Monday, August 27, 2012

My Battle with Anxiety: A Gift from God Part 1

I’ve struggled with anxiety for as long as I can remember. Three years ago I started having panic attacks. As a result of theses attacks I started having irrational fears; afraid I was going to quit breathing, my heart was going to stop, I had a brain tumor, and that I was just going to all of a sudden keel over and die. I also feared that because of these irrational fears I was going to go crazy and end up in a mental institution or worse, kill myself. I struggled with depression because of these fears, feeling like I would never overcome them. Some days I didn’t know how I was going to get through the day because I felt so overcome with fear. I kept thinking “I never used to be like this. I used to be normal. I just want to be normal again!”

I kept asking my husband, my mom, and my counselor if there was any hope for me. I wanted to know how to fix this anxiety that had now become apart of me and make it go away. I even tried several anti anxiety medications in hopes that they would fix me. They only made me feel worse. This made me feel even more hopeless because I felt I had no other options left but to be stuck this way for the rest of my life.

You might be wondering at this point how on earth I could call all of this a gift! Well actually I didn’t, at first. I called it a curse. I wanted God to heal me, and I wasn’t going to accept any less. But God had other plans. He wanted to use this trial to open my eyes to some things I wasn’t seeing before.

First of all, He revealed to me where I was putting my trust. It is in my circumstances and not the Lord. If my circumstances are good, I feel good. If they aren’t what I want them to be, I am anxious and downright whiney!

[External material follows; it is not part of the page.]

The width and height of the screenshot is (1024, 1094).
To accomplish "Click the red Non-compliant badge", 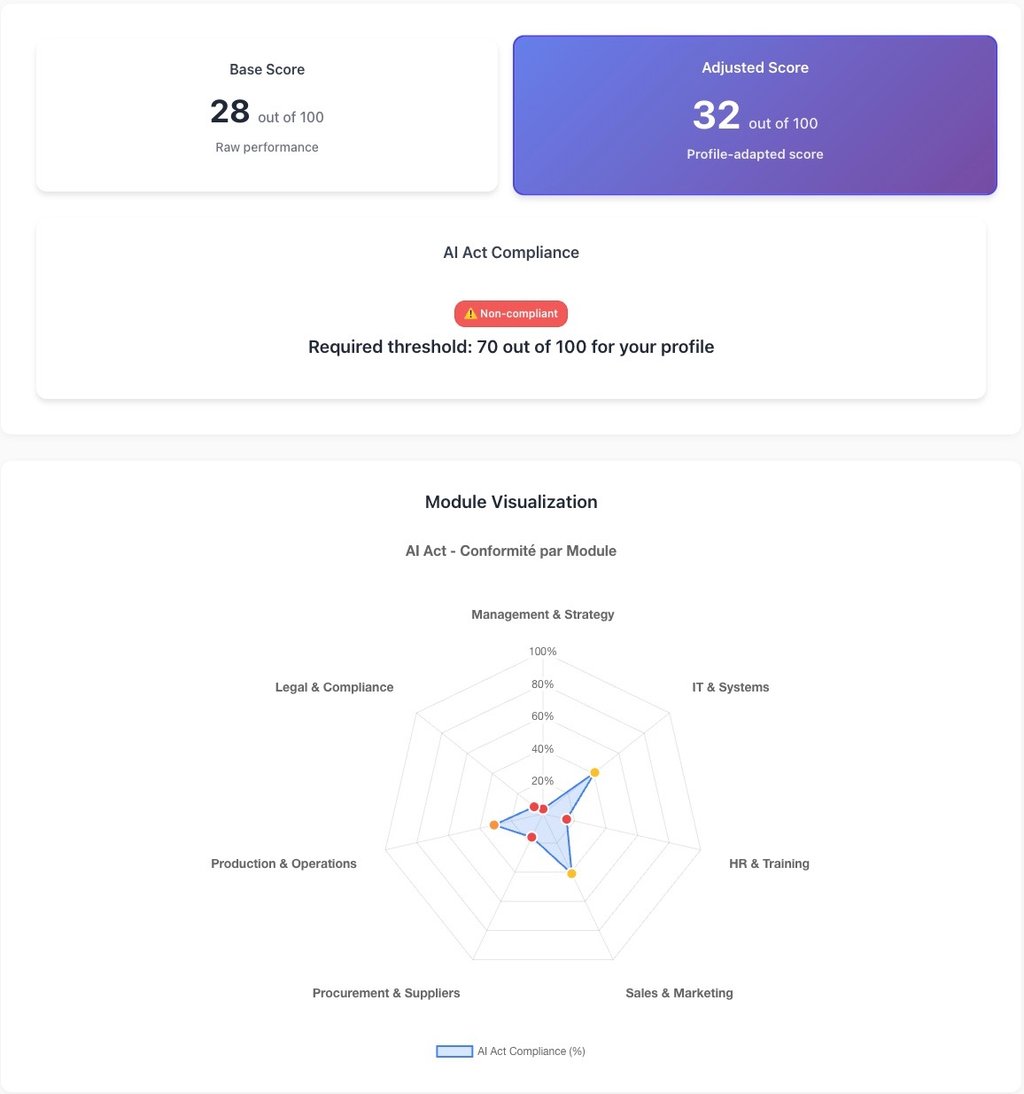I will (x=511, y=314).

Second, I realized I am very afraid of suffering and death. I struggle to believe that dying is gain as Paul says in Phillipians ,or that my present struggles can’t even begin to compare with the glory that is to be revealed to me.  My focus has been very much on the temporal and not on the eternal. I’m clinging to tightly to my earthly home. I struggle to fathom how one can rejoice in suffering. It ruins my fun!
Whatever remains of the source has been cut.